Nach dem Anschluss an das Strom- und Gasnetz wird der containergroße Elektrolyseur im Jahr rund eine Million Kilowattstunden "Windgas" genannten Wasserstoff für die Kunden von Greenpeace Energy ins Gasnetz einspeisen, wo er prinzipiell auch über lange Zeiträume gespeichert und später wieder verstromt werden kann.
"Die Technik ist serienreif, nun wollen wir sie noch effizienter machen", sagt Greenpeace-Energy-Vorstand Nils Müller, "deshalb erproben wir mit den Städtischen Betrieben Haßfurt, wie sich dieser Baustein für ein klimafreundliches Energiesystem sicher und sinnvoll betreiben lässt."
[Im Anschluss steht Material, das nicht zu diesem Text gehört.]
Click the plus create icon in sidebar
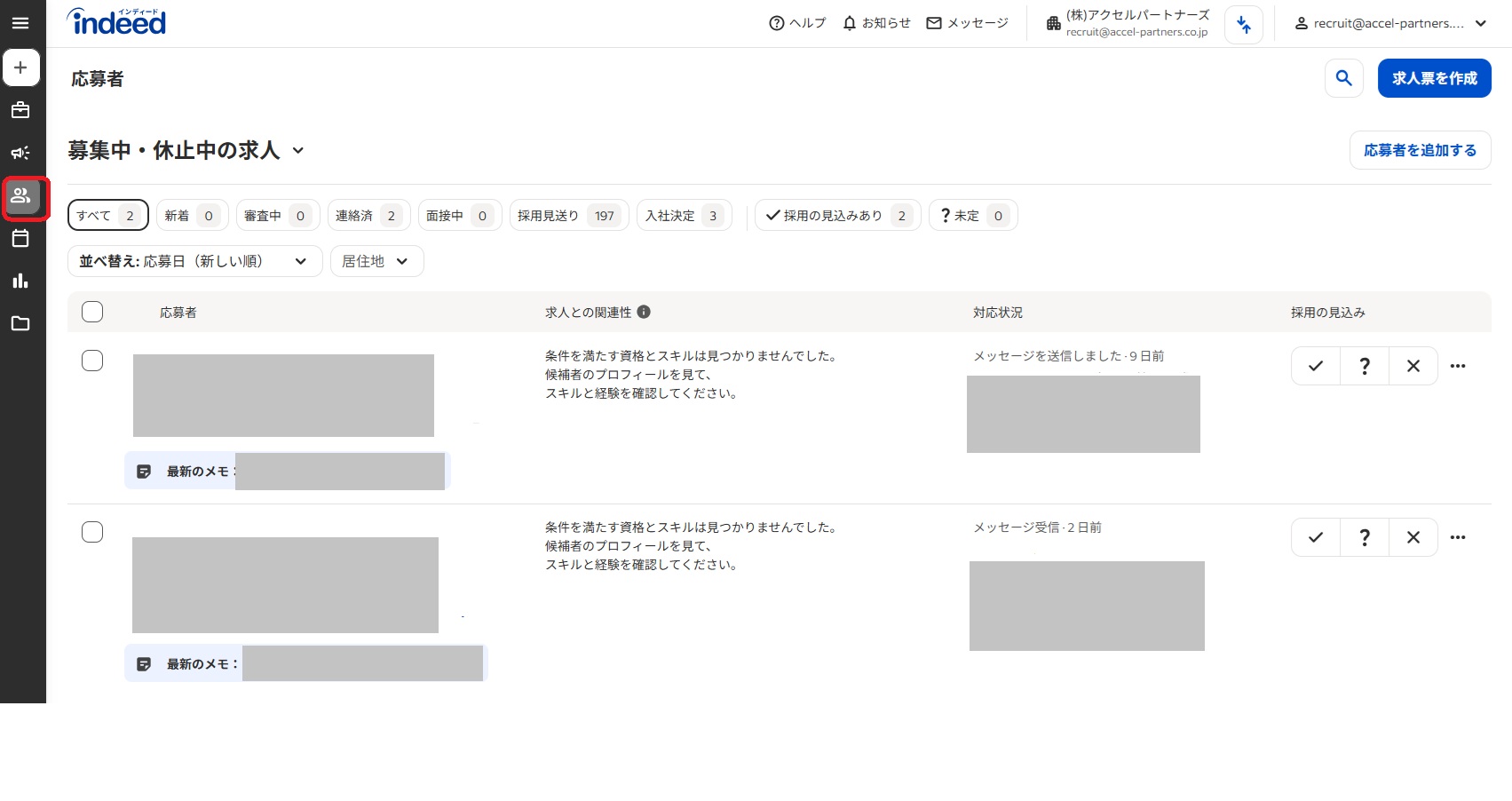This screenshot has height=801, width=1512. tap(21, 67)
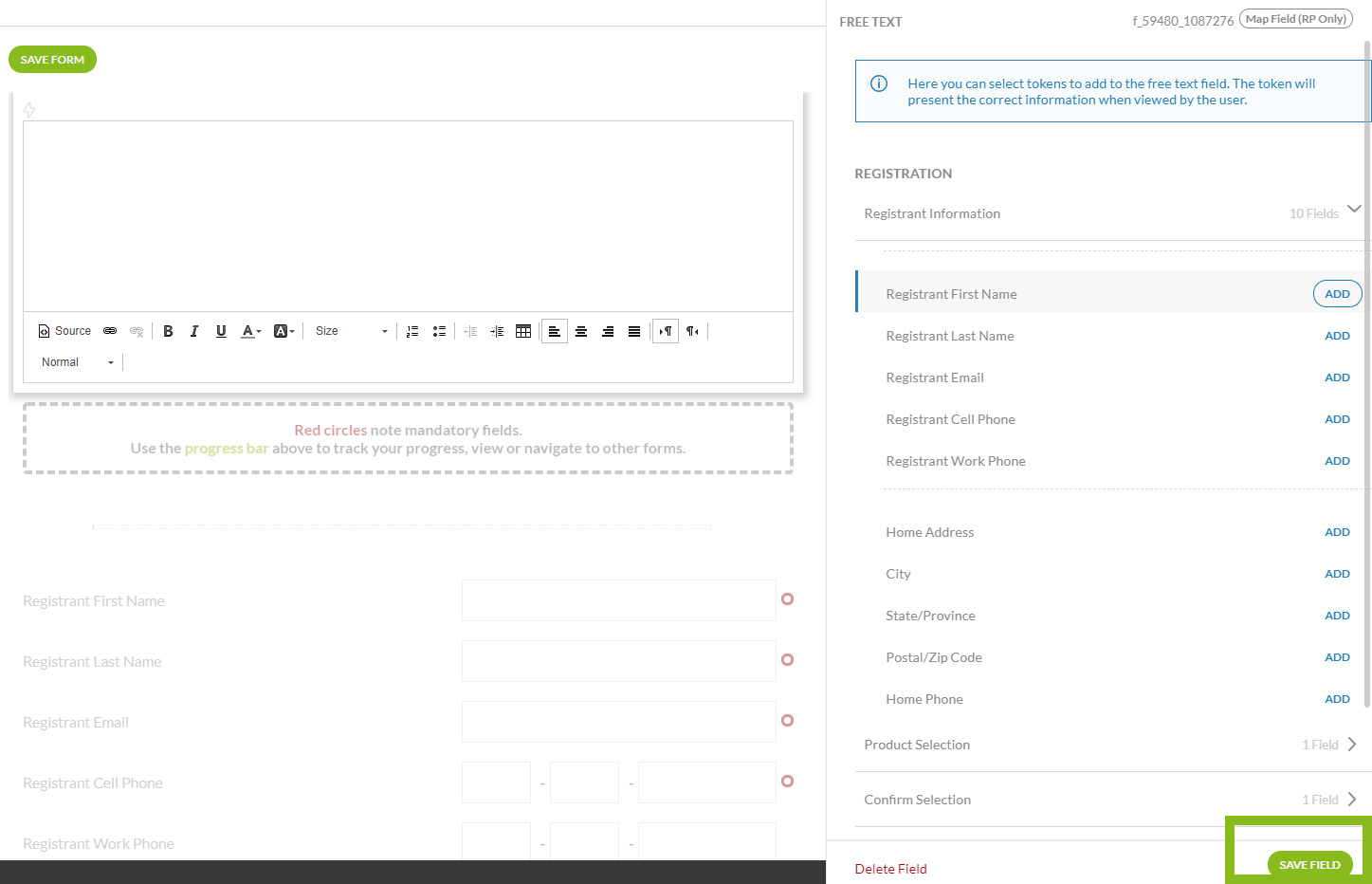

In Haßfurt stammt der Strom für den Elektrolyseur aus dem nahen Bürgerwindpark Sailershäuser Wald sowie weiteren Windenergie- und Solaranlagen, die ins lokale Stromnetz einspeisen. Wenn mehr erneuerbarer Strom ins Netz fließt als lokal verbraucht wird, nutzt ein Elektrolyseur die überschüssige Energie. Je mehr Strom im Zuge der Energiewende zukünftig aus Windkraft und Solaranlagen stammt, desto größer werden auch die Stromüberschüsse sein. Und desto wichtiger wird es, diese per Elektrolyse als erneuerbares Gas zu speichern. Damit können auch längere Phasen überbrückt werden, wenn die Sonne nicht scheint und Windflaute herrscht, meinen die beiden Betreiber. Die notwendige Kapazität dafür biete, so die Stadt und Greenpeace Energy, in Deutschland nur die Windgas-Technologie, denn sie kann das normale Gasnetz und unterirdische Lager als Speicher nutzen. "Windgas ist für die Energiewende unverzichtbar", betont Nils Müller, "denn nur so lassen sich die deutschen Klimaziele erreichen - und eine sichere Energieversorgung aus Erneuerbaren".
Der in der Stadt Haßfurt eingesetzte 1,25-Megawatt-Elektrolyseur gehört zur neuesten Generation: Per PEM-Elektrolyse (PEM = polymer electrolyte membrane) kann Wasserstoff erzeugt werden. Die reaktionsschnellen Anlagen bieten aber zusätzlichen Nutzen für die Energiewende: Sie können das Stromnetz stabilisieren, bei dem Erzeugung und Verbrauch immer im Gleichgewicht sein müssen. Dafür verändert der Elektrolyseur binnen Millisekunden automatisch seine Leistung, um die Frequenz im Netz zu stabilisieren und so beispielsweise Blackouts durch Netzüberlastung zu verhindern. Durch dieses Regelleistungsangebot können Elektrolyseure über die Wasserstoffproduktion hinaus Einnahmen erwirtschaften. Das wird in Haßfurt auch erprobt.
"Es ist ein Leuchtturm-Projekt, das zeigt, was auch Kommunen wie unsere für eine umweltfreundliche Energieversorgung leisten können", sagt Norbert Zösch. Dazu haben der Kommunalversorger und der bundesweit aktive Ökoenergie-Anbieter Greenpeace Energy die "Windgas Haßfurt GmbH & Co. KG" gegründet. Unter anderem testen die Partner, wie hoch der Wasserstoffanteil im Gasnetz sein kann. Die technischen Regularien beschränken ihn derzeit auf fünf Prozent, doch auch zehn Prozent hält Haßfurts Gasnetzbetreiber problemlos für möglich. Am Test nimmt zudem die nahe Mälzerei teil, die einen Teil des Gasgemischs in ihrem Blockheizkraftwerk verbrennen wird, das daraus wiederum Strom und Wärme erzeugt. "Wir leisten hier Pionierarbeit", sagt Norbert Zösch, "ohne das Engagement der Kommunen wird die Energiewende kaum erfolgreich sein. Wir hoffen, unser Beispiel findet Nachahmer."